• Analyse de 54 patients hospitalisés PCR positifs entièrement vaccinés, parmi lesquels près de la moitié étaient en fait admis pour autre chose qu’un COVID-19 (asymptomatiques).

    Le total (vaccinés, partiellement vaccinés, non vaccinés) d’hospitalisés PCR positifs à la même période était de 969

    Hospitalisation among vaccine breakthrough COVID-19 infections

    In total, we identified 969 patients who were admitted to a Yale New Haven Health System hospital with a confirmed positive PCR test for #SARS-CoV-2. Severity of #COVID-19 infection was determined on the basis of established guidelines.

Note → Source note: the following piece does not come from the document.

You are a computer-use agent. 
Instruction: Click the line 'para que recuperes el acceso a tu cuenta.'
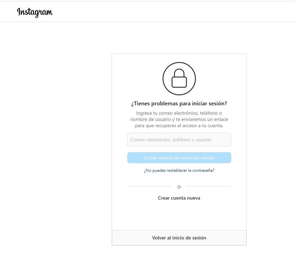point(179,126)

    Patients deemed to have a breakthrough SARS-CoV-2 infection—ie, the 54 patients who were fully vaccinated—were evaluated for illness severity. Among this cohort, we found that 25 (46%) patients were asymptomatic (admitted to hospital for a non-COVID-19-related diagnosis but with an incidental positive PCR test for SARS-CoV-2) , four (7%) had mild disease, 11 (20%) had moderate disease, and 14 (26%) had severe or critical illness.

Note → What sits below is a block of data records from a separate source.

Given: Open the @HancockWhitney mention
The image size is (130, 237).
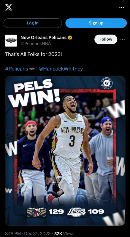Looking at the screenshot, I should [x=61, y=69].
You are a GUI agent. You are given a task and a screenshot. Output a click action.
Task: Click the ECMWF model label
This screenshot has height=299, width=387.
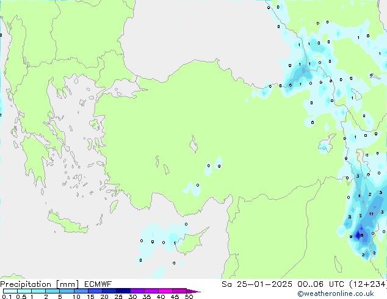point(94,284)

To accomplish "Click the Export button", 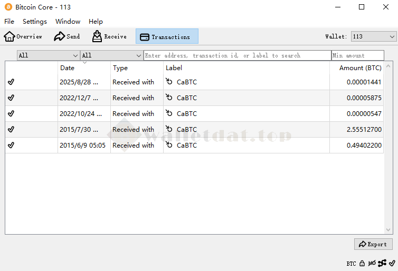I will pos(373,244).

    Among those with severe or critical illness, the median age was 80·5 years (IQR 76·5–85·0); four of 14 patients required intensive care, one required mechanical ventilation, and three died. Pre-existing comorbidities in the 14 patients with severe or critical illness included overweight (body–mass index >25 kg/m2; n=9), cardiovascular disease (n=12), lung disease (n=7), malignancy (n=4), type 2 diabetes (n=7), and use of an immunosuppressive agent (n=4; appendix pp 3). 13 of 14 patients had received BNT162b2 (appendix p 1–2).

    Vaccination for SARS-CoV-2 is highly effective against infection with SARS-CoV-2 or hospitalisation with COVID-19. In our real-world assessment of patients admitted to hospital with a positive SARS-CoV-2 PCR test, we found that nearly a fifth of patients had received at least one dose of the vaccine, and we observed that many patients had not completed the full vaccine course. The finding that more than a quarter of fully vaccinated patients admitted to hospital with SARS-CoV-2 were severely or critically ill with COVID-19 could be reflective of numerous factors, including the emergence of SARS-CoV-2 variants that might confer decreased vaccine effectiveness and an ineffective immune response mounted against vaccines among those with comorbidities—eg, older age, overweight, and use of immunosuppressive agents.

    Although the incidence of severe or critical COVID-19 illness remains low in those who are fully vaccinated, we observed a higher number of patients with severe or critical illness in those who received the BNT162b2 vaccine [le Pfizer] than in those who received mRNA-1273 [Moderna] or Ad.26.COV2.S [Jansen] (total number of vaccine doses distributed in Connecticut [USA] until May 17, 2021, was 1 358 175 for BNT162b2, 1 044 420 for mRNA-1273, and 267 000 for Ad.26.COV2.S).7 This finding would benefit from further investigation.

    Overall, although vaccines have undoubtedly conferred widespread protection against SARS-CoV-2 infection worldwide, future studies are needed to identify and mitigate factors that are associated with inadequate vaccine response in those with breakthrough infections.